Task to complete: Write the full listing out again, keeping every line exactly as it is.

Dataset records:
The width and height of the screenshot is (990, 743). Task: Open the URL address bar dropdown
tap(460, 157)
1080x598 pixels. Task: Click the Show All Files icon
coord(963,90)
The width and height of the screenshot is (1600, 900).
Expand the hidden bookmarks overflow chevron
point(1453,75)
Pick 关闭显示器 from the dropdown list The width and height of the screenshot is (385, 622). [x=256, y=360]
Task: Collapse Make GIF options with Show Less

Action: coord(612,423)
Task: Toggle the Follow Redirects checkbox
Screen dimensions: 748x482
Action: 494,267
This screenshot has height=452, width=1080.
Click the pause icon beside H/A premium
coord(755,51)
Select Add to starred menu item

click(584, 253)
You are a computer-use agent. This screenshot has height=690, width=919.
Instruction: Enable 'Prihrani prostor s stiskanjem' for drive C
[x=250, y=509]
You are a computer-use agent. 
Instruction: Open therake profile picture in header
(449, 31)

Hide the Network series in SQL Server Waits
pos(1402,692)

Written solution:
The width and height of the screenshot is (990, 743). Task: Open the URL address bar dropdown
tap(460, 157)
1080x598 pixels. Task: Click the Show All Files icon
coord(963,90)
The width and height of the screenshot is (1600, 900).
Expand the hidden bookmarks overflow chevron
point(1453,75)
Pick 关闭显示器 from the dropdown list The width and height of the screenshot is (385, 622). [x=256, y=360]
Task: Collapse Make GIF options with Show Less

Action: coord(612,423)
Task: Toggle the Follow Redirects checkbox
Screen dimensions: 748x482
Action: 494,267
This screenshot has height=452, width=1080.
Click the pause icon beside H/A premium
coord(755,51)
Select Add to starred menu item

click(584, 253)
You are a computer-use agent. This screenshot has height=690, width=919.
Instruction: Enable 'Prihrani prostor s stiskanjem' for drive C
[x=250, y=509]
You are a computer-use agent. 
Instruction: Open therake profile picture in header
(449, 31)

Hide the Network series in SQL Server Waits
pos(1402,692)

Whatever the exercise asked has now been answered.